*Set exercise*. Present the lines below, from the line containing "Given: Select the 카지노로이동 tab" up to and including the line containing "will pyautogui.click(x=28, y=11).", as a Markdown table with the columns No. and Line. Number each line in order and leave out any blank lines.

*Raw data*.
※ ※ ※

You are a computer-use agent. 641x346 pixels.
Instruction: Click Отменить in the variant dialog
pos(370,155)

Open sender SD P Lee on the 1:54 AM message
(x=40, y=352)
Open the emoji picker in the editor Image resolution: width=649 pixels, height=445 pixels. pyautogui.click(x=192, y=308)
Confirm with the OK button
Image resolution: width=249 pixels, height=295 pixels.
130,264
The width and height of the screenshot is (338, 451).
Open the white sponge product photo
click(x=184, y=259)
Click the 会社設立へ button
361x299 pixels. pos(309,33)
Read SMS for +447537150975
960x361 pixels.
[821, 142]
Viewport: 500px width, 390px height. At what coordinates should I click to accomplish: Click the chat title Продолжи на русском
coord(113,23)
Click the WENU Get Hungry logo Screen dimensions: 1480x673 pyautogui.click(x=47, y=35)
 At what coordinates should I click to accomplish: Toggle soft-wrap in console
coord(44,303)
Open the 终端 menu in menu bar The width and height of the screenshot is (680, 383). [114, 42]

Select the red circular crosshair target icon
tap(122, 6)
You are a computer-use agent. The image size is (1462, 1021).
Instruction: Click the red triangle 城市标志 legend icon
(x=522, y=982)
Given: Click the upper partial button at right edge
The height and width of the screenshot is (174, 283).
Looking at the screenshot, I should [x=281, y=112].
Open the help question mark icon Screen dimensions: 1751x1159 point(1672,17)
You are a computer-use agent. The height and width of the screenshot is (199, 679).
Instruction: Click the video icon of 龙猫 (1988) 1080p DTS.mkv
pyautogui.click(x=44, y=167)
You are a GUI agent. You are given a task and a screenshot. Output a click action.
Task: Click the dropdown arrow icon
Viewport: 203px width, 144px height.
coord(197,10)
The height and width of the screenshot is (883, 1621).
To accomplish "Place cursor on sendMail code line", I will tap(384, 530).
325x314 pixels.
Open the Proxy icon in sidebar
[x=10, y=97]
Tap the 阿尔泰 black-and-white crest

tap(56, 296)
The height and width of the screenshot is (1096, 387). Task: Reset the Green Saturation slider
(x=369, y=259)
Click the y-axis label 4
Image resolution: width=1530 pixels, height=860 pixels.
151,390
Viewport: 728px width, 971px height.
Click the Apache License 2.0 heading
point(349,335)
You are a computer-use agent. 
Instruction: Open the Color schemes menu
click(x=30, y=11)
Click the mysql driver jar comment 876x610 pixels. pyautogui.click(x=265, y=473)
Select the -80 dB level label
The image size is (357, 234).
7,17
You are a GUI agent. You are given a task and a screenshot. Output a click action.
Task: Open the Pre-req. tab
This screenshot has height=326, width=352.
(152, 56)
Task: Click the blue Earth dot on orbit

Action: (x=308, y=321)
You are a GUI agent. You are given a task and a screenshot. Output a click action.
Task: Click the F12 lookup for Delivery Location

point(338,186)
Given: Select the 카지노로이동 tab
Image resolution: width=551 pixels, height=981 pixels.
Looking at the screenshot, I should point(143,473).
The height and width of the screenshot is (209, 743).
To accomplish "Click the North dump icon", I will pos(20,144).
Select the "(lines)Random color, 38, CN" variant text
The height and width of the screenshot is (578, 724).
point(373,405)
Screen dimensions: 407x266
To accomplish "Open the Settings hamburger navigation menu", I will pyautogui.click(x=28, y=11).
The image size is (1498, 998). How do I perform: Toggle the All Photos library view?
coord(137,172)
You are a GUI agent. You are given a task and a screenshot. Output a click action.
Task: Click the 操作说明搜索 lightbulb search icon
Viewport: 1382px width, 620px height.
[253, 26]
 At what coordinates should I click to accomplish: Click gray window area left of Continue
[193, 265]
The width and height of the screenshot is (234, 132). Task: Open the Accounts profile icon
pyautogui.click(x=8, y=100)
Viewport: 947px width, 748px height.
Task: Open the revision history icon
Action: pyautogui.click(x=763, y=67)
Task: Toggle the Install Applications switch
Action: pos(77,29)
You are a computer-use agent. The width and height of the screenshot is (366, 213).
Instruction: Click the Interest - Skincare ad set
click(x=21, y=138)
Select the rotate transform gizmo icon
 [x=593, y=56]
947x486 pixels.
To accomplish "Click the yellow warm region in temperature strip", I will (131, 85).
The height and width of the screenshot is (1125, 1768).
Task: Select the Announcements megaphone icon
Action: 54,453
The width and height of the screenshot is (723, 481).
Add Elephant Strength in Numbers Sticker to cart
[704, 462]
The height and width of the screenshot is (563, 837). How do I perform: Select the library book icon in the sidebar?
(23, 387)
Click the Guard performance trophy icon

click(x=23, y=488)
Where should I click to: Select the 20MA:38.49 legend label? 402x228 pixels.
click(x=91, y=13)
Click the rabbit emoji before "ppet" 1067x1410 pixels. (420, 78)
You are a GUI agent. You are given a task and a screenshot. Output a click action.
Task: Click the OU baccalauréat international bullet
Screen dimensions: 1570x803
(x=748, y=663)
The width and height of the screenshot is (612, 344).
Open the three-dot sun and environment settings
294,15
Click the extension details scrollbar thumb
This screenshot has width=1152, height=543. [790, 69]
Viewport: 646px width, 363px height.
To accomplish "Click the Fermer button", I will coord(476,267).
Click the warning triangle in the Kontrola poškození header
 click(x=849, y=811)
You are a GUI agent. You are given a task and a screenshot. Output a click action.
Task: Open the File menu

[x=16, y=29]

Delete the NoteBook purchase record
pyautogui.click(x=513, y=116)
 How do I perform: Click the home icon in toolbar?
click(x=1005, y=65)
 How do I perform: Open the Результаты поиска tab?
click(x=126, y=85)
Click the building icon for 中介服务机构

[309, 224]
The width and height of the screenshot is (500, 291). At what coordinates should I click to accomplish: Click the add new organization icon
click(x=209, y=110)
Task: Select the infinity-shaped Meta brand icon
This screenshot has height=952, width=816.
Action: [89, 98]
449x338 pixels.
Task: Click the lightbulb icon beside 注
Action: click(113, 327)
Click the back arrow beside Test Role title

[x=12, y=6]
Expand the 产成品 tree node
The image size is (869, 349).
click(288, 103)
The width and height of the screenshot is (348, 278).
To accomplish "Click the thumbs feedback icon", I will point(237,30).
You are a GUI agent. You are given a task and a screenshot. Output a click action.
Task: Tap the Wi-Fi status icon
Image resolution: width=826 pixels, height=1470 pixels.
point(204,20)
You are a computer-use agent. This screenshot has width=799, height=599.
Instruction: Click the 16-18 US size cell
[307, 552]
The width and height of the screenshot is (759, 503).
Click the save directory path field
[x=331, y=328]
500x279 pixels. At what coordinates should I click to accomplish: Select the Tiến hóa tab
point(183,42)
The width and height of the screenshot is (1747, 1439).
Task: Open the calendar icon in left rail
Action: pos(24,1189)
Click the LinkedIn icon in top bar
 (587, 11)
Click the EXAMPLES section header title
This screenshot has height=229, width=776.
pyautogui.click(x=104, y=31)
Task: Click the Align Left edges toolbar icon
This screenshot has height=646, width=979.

※ ※ ※

*Solution to this task*.
| No. | Line |
|---|---|
| 1 | Given: Select the 카지노로이동 tab |
| 2 | Image resolution: width=551 pixels, height=981 pixels. |
| 3 | Looking at the screenshot, I should point(143,473). |
| 4 | The height and width of the screenshot is (209, 743). |
| 5 | To accomplish "Click the North dump icon", I will pos(20,144). |
| 6 | Select the "(lines)Random color, 38, CN" variant text |
| 7 | The height and width of the screenshot is (578, 724). |
| 8 | point(373,405) |
| 9 | Screen dimensions: 407x266 |
| 10 | To accomplish "Open the Settings hamburger navigation menu", I will pyautogui.click(x=28, y=11). |